Task requirements => Which of the lines below hold the word "filter"? Pull each of them out.

Segment Start: Supplied information

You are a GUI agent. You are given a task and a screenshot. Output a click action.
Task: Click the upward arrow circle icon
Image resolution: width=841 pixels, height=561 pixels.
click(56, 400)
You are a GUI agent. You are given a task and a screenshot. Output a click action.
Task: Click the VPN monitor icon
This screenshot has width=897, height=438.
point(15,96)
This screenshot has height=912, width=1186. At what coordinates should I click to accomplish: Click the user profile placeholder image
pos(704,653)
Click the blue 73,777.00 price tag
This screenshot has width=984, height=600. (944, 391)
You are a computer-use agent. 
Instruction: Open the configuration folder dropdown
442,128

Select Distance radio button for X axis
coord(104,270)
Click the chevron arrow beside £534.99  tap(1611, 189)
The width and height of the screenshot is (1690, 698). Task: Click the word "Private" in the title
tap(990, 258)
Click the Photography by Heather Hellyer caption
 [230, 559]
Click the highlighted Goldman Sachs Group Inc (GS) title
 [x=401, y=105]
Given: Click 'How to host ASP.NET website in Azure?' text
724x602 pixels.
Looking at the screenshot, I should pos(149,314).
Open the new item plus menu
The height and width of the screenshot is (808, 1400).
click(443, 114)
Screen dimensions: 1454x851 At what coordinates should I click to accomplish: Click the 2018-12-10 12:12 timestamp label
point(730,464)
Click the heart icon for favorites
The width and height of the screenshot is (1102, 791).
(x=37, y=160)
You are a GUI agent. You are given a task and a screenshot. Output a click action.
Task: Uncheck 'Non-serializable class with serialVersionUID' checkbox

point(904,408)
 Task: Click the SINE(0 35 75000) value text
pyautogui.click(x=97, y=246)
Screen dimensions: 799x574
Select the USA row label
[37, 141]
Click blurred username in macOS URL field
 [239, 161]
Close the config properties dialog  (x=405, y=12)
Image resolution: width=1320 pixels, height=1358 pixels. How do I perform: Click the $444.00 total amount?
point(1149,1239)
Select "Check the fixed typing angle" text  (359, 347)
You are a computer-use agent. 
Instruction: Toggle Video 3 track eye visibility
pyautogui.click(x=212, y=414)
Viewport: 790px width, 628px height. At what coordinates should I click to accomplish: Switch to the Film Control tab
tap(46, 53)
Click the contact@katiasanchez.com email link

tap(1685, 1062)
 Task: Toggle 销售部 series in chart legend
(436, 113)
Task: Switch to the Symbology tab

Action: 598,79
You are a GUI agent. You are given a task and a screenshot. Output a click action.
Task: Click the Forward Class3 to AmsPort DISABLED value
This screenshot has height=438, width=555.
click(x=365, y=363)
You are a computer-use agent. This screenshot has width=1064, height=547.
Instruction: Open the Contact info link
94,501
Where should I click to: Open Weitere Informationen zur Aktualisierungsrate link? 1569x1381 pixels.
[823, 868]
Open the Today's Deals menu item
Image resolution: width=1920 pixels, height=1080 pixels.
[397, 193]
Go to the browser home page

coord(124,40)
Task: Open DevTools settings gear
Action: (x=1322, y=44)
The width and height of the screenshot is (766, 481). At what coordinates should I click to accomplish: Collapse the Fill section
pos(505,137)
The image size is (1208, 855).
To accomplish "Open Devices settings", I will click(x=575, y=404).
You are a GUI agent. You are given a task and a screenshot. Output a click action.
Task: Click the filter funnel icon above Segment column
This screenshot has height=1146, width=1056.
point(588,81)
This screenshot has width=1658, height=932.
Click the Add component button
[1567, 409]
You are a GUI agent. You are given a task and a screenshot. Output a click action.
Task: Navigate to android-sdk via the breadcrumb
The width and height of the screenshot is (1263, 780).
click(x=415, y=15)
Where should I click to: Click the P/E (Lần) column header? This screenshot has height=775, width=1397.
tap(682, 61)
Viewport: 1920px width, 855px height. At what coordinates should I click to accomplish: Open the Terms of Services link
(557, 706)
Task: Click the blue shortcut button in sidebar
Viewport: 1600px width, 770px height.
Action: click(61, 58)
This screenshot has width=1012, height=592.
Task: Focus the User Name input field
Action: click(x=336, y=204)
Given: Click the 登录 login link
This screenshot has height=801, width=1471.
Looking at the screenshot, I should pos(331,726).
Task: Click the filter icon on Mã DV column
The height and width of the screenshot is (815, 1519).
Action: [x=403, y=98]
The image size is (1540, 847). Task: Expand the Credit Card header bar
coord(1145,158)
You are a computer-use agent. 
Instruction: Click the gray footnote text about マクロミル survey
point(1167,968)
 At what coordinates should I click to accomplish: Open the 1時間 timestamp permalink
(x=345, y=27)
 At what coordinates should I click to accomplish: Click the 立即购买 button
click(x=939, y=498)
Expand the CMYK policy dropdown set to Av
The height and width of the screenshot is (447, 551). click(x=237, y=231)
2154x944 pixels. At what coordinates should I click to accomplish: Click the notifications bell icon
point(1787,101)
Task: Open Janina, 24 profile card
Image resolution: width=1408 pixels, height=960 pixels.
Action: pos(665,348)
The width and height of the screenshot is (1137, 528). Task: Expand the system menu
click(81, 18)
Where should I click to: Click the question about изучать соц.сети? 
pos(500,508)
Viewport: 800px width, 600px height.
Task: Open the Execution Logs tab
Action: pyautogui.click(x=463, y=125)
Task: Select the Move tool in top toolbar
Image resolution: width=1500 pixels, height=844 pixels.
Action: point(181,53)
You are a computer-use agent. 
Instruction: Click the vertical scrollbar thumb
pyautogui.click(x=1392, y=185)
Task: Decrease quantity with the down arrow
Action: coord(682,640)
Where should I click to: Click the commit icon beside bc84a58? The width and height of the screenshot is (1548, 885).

Segment End: Supplied information

Answer section =>
Task: Click the filter funnel icon above Segment column
Task: Click the filter icon on Mã DV column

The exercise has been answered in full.